— BEGIN Excerpt to read —

Subject: | floating-point formats not according to spec |

Date: | Mon, 2 Feb 2015 15:14:53 +0000 |

To: | bug-Sereal-Encoder [...] rt.cpan.org |

From: | Zefram <zefram [...] fysh.org> |

The Sereal format spec clearly says that floating-point values
are to be stored in IEEE formats. However, the spec does poorly at
specifying which formats these are, and the implementation actually uses
not-necessarily-IEEE native formats.
First, the spec. The tag table documents tags named "FLOAT", "DOUBLE",
and "LONG_DOUBLE", describing the type-specific data for each as
"<IEEE-FLOAT>", "<IEEE-DOUBLE>", and "<IEEE-LONG-DOUBLE>" respectively.
This, along with the general note about using IEEE formats and the
other general note about numeric quantities being little-endian, is the
entire specification for the floating-point representations. This is
a problem, because the terms "float" and "long double" don't have any
defined meaning in the context of IEEE 754, so the intended referents
are unclear. The family of terms "float", "double", and "long double"

— END Excerpt to read —
— BEGIN Data segment —

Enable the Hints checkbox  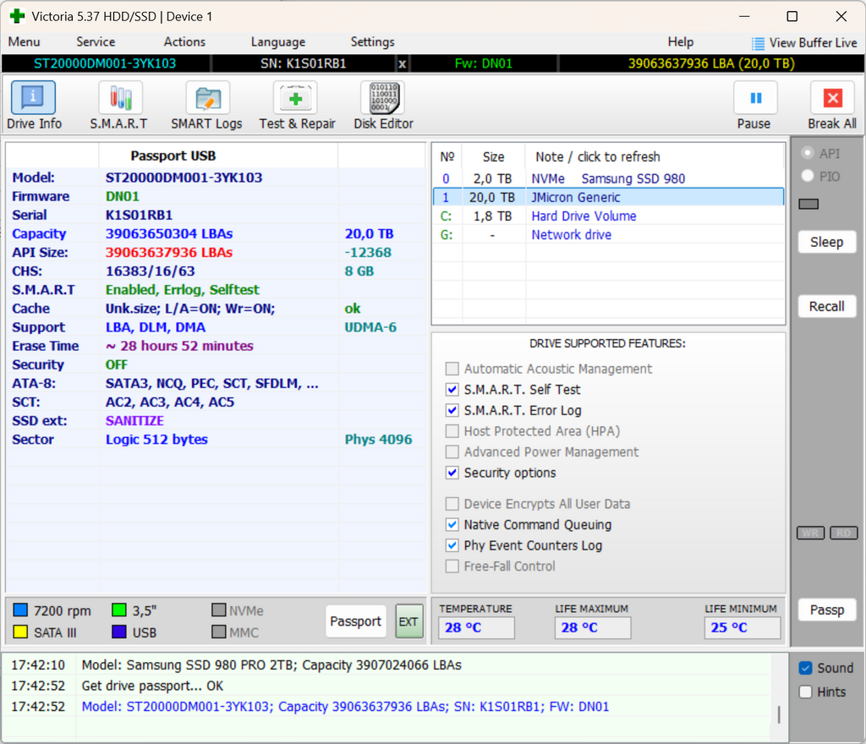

— END Data segment —

Short problem 1.
Please decide whether each statement agrees with the bug report, answering yes or no and quoting the text's deciding words exactly: (a) the spec says floating-point values are to be stored in IEEE formats; (b) the implementation always uses IEEE formats; (c) the terms "float" and "long double" have a defined meaning in the context of IEEE 754.
Short problem 2.
Rewrite the bug report from "To: | bug-Sereal-Encoder" up to and including "not-necessarily-IEEE native formats.", swapping "implementation" for "encoder".

Full solution 1.
(a) Yes: "The Sereal format spec clearly says that floating-point values are to be stored in IEEE formats."
(b) No: "the implementation actually uses not-necessarily-IEEE native formats."
(c) No: "the terms "float" and "long double" don't have any defined meaning in the context of IEEE 754"

Full solution 2.
To: | bug-Sereal-Encoder [...] rt.cpan.org |

From: | Zefram <zefram [...] fysh.org> |

The Sereal format spec clearly says that floating-point values
are to be stored in IEEE formats. However, the spec does poorly at
specifying which formats these are, and the encoder actually uses
not-necessarily-IEEE native formats.